* Directives
• a. Output, character for character, the part of the urn-process passage that begins at the words "To find the" and stops after the words "an urn process.".
• b. Pick up the passage on the coalescent urn process and tree length from its last sentence and carry it forward.

* Text to read
* start *
To find the variance of the internal tree length, we note that Var ${}_{\pi}[\varphi(X)]=$ Var ${}_{\pi^{L}}[\varphi(X)]$ since the internal tree length is independent of the leaf labels. We now re-state the standard coalescent of labeled ranked tree shapes as an urn process.

Consider an urn containing $n$ balls labeled $\ell_{1},\ldots,\ell_{n}$ . At step k, draw two balls without replacement from the urn. Let $l_{1},l_{2}$ be the labels of the balls drawn, then set $\mathbf{p}_{k}=(l_{1},l_{2})^{k}$ . Add in a new ball with label $k$ . Repeat this process for $k=1,\dots,n-1$ until only a single ball labeled $(n-1)$ remains in the urn. The resulting sequence of pairs $\mathbf{p}=(\mathbf{p}_{1},\dots,\mathbf{p}_{n-1})$ corresponds to a labeled ranked tree shape $T\in\mathcal{T}^{L}_{n}$ drawn from the standard coalescent, i.e. $\mathbf{p}\sim\pi^{L}$ .

We can now simplify the urn process as follows: start with $n$ white balls in the urn. At each step, draw two balls and add back in a single red ball (representing an interior node of the tree). Let $R_{0}=0$ and $R_{k}$ be the number of red balls in the urn after $k$ coalescence events. Note that after $k$ mergers (coalescence events), there are $n-k$ total balls left and $R_{n-1}=1$ .

The simplified urn process is useful because the internal tree length can be computed by counting the number of red balls at each step and adding them all together (Figure 3), i.e.,

\varphi(\mathbf{p})=\sum_{k=1}^{n-2}R_{k}.

The quantities $\{R_{k}\}_{k=1}^{n-2}$ are fairly easy to analyze and have been studied before in various contexts. In janson2011 , the values are used to study the asymptotic behavior of the external tree length of the Kingman coalescent and it is shown that:

	$\displaystyle\mathbb{E}[R_{k}]=\frac{k(n-k)}{n-1},$
	$\displaystyle Cov(R_{k}\cdot R_{l})=\frac{k(k-1)(n-l)(n-l-1)}{(n-1)^{2}(n-2)},\,\,\,\,k\leq l.$

Using this, we get

\mathbb{E}_{\pi}[\varphi(\mathbf{p})]=\sum_{k=1}^{n-2}\frac{k(n-k)}{n-1}=\frac{1}{6}(n^{2}+n-6),

Then, we calculate

	$\displaystyle\sum_{k=1}^{n-2}\mathbb{E}[R_{k}^{2}]=\frac{1}{30}(n^{3}+3n^{2}+2n-30),$		(8)
* end *
* Given data
* start *
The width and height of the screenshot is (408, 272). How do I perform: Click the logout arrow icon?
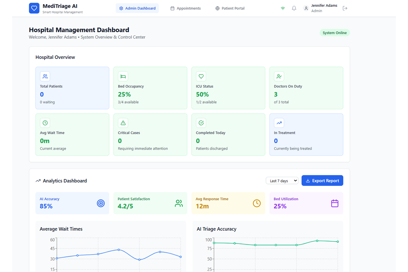pos(345,8)
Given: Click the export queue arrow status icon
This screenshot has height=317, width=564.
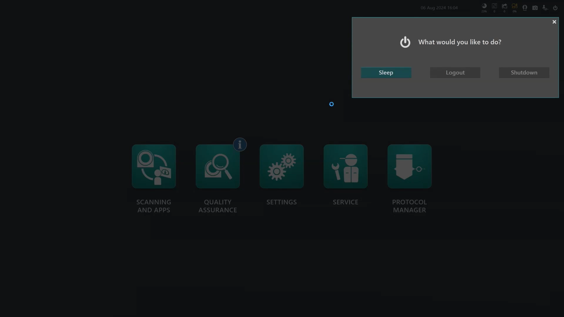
* end *
* The responses
• a.
To find the variance of the internal tree length, we note that Var ${}_{\pi}[\varphi(X)]=$ Var ${}_{\pi^{L}}[\varphi(X)]$ since the internal tree length is independent of the leaf labels. We now re-state the standard coalescent of labeled ranked tree shapes as an urn process.

• b.
	$\displaystyle 2\cdot\sum_{k=1}^{n-3}\sum_{l=k+1}^{n-2}\mathbb{E}[R_{k}R_{l}]=\frac{1}{180}(n-3)(5n^{3}+21n^{2}-14n-120).$		(9)

The second moment $\mathbb{E}_{\pi}[\varphi(\mathbf{p})^{2}]$ is the sum of these two lines (8) + (9), which gives

\text{Var}_{\pi}(\varphi(\mathbf{p}))=\mathbb{E}_{\pi}[\varphi(\mathbf{p})^{2}]-\mathbb{E}_{\pi}[\varphi(\mathbf{p})]^{2}=\frac{1}{90}n(n+1)(n-3).

Theorem 5.

Let $\tau_{n},\tau_{n}^{L}$ be the relaxation time of the adjacent-swap chains on $\mathcal{T}_{n}$ and $\mathcal{T}^{L}_{n}$ , respectively. Then,

\tau^{L}_{n}\geq\tau_{n}\geq\frac{\text{Var}_{\pi}(\varphi)}{\mathcal{E}(\varphi)}\geq\frac{2}{90}n(n+1)(n-3).

The lower bound on the relaxation time is applicable to labeled and unlabeled ranked tree shapes, however Lemma 4 further allows us to state the first inequality on the left hand side of Theorem 5.

5 Upper bound

In this section we prove the upper bounds in Theorem 1 using a coupling argument. The coupling is similar to the one used by Aldous for analyzing the adjacent transpositions chain on $S_{n}$ aldous1983random .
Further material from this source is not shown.